§ **TASK REQUIREMENTS**
1. In the Silicon Docks review, who did the film's animation?
2. Copy the part of the Silicon Docks review starting at "There's more. So" and ending at "worth checking out.".

Set within an area of Dublin quite literally called Silicon Docks, writer/director Graham Jones's satirical and whip-smart animated feature Silicon Docks times itself in the early days of the COVID-19 pandemic. A group of America's superrich and superpowerful tech giants, think Bezos, Zuckerberg, Musk, and others, have gathered in advance of discussions around a critical EU pact only to face being unable to gather in each other's hotels, HQ's, or other spaces and set off on a weird, distinctly Irish, quest to find a single Dublin pub that's open so they can hash out whether or not to sign on to the pact.
The film that unfolds is a rather glorious, patiently rendered beast with animation by Kasia Wiśniewska that is immersive and expressionistic with characterizations that feel both surprisingly realistic and completely absurd. The individuals represented here - Marissa Mayer (Grace Power), Larry Page (Shane Lynch), Sergey Brin (Brendan McDonald), Susan Wojcicki (Fiona Bawn-Thompson), Mark Zuckerberg (Bobby Calloway), Evan Spiegel (also Calloway), Jack Dorsey (Rob Smith), Reed Hastings (Gerry Cannon), Jeff Bezos (Matthew McMahon, and Elon Musk (Jose Naghmar) - are easy to recognize if you're remotely familiar with the tech industry and vividly, and often hilariously, brought to life.
I'll confess to having Rob Smith's Jack Dorsey as a personal favorite, though I'll also confess to always having found Dorsey to be a bit fascinating.
Diep Hoang's production design is stellar and music from the likes of Freedom Trail Studio, Futuremono, The Tower of Light, RKVC, Ashley Shadow, and Dan Lebowitz complements the film's gently paced yet undeniably pointed storytelling from Jones. As this urban journey unfolds, we see our somewhat agitated tech bros and sisters come to life with their complicated histories and rivalries spoken and unspoken as the forces around them equally impact the decisions they are making.
Perhaps unsurprisingly, Elon is the quirkiest while Zuck comes off with that same eerie, man-child look we've all seen him possess. Bezos is, well, Bezos and Dorsey brings to mind the countless COVID hipsters we've all encountered who've all lectured us on mask-wearing while doing everything else wrong.
There's more. So much more.
While one could potentially argue that Silicon Docks starts to wear out its welcome a bit toward film's end, the yellow brick road of it all is that the team behind the film has made Silicon Docks available for viewing on Youtube in a non-monetized fashion. It's a master stroke of creative genius that lives into the satire that comes to life here and leans into the film's messaging. Most likely not a film that will resonate with everyone, for those who appreciate intelligent and thought-provoking animation Silicon Docks is an inspired and intelligent effort worth checking out.

§ **DATA LISTING**
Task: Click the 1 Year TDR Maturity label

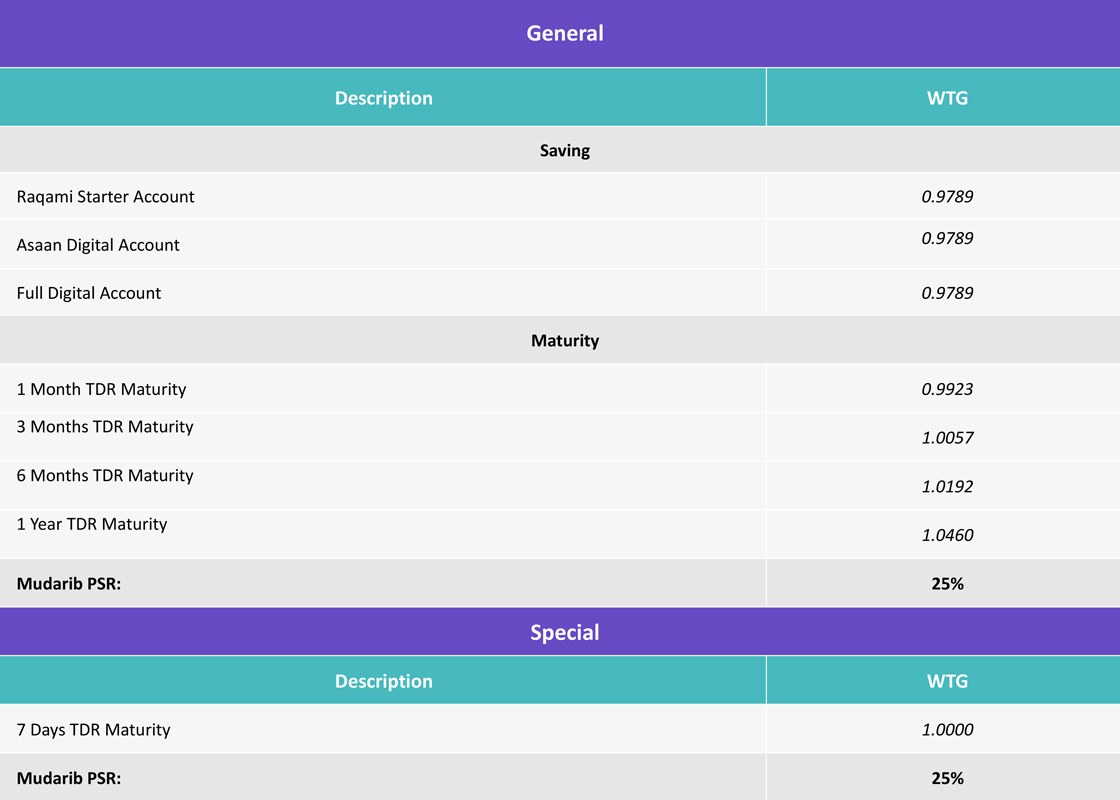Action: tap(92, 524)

==

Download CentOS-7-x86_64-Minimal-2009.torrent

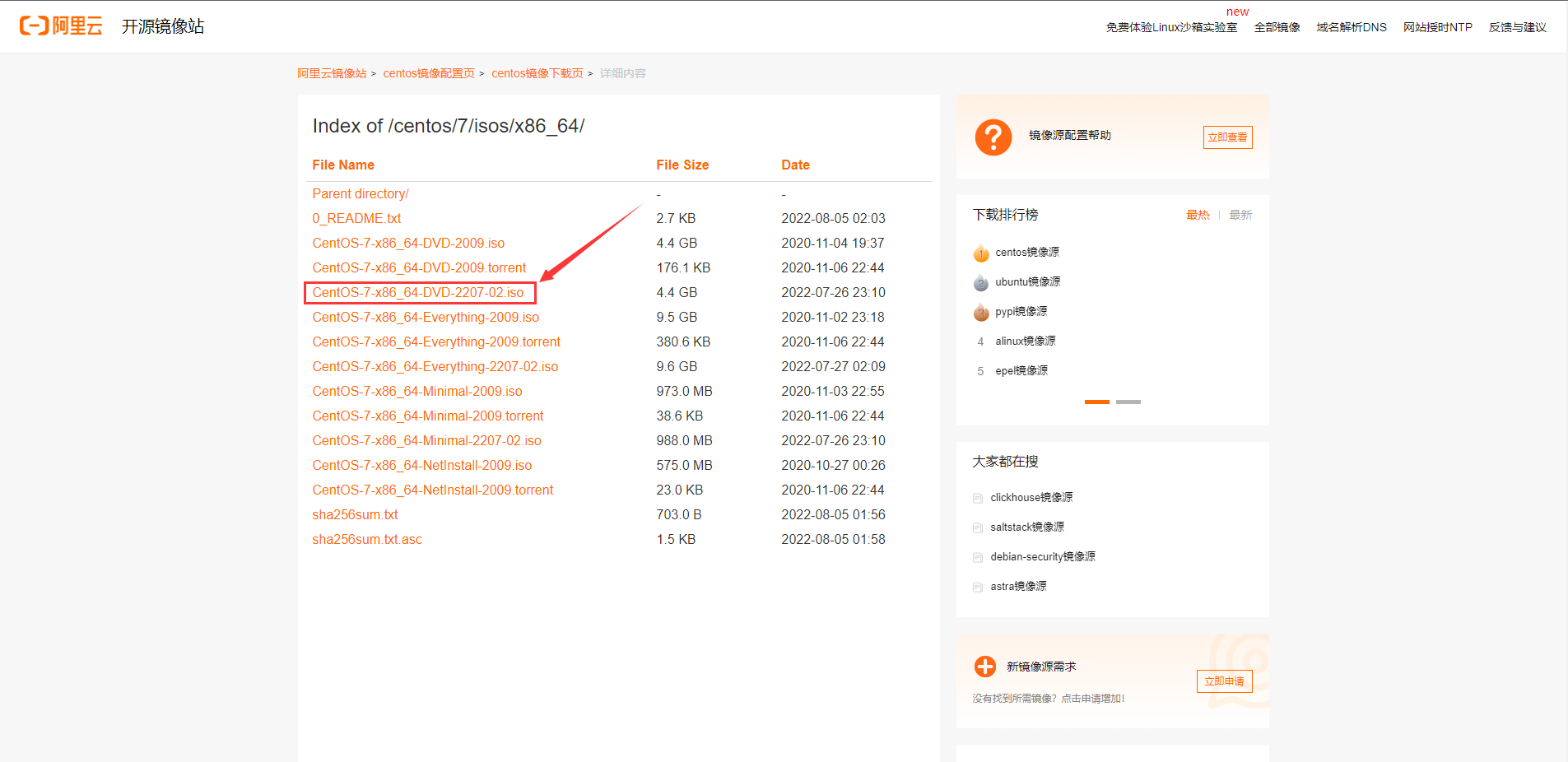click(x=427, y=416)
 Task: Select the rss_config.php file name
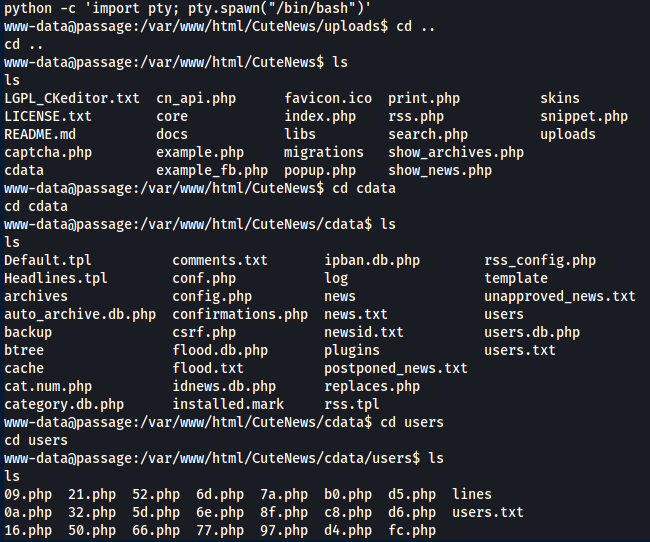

§ **ANSWERS PROVIDED**
1. Kasia Wiśniewska

2.
There's more. So much more.
While one could potentially argue that Silicon Docks starts to wear out its welcome a bit toward film's end, the yellow brick road of it all is that the team behind the film has made Silicon Docks available for viewing on Youtube in a non-monetized fashion. It's a master stroke of creative genius that lives into the satire that comes to life here and leans into the film's messaging. Most likely not a film that will resonate with everyone, for those who appreciate intelligent and thought-provoking animation Silicon Docks is an inspired and intelligent effort worth checking out.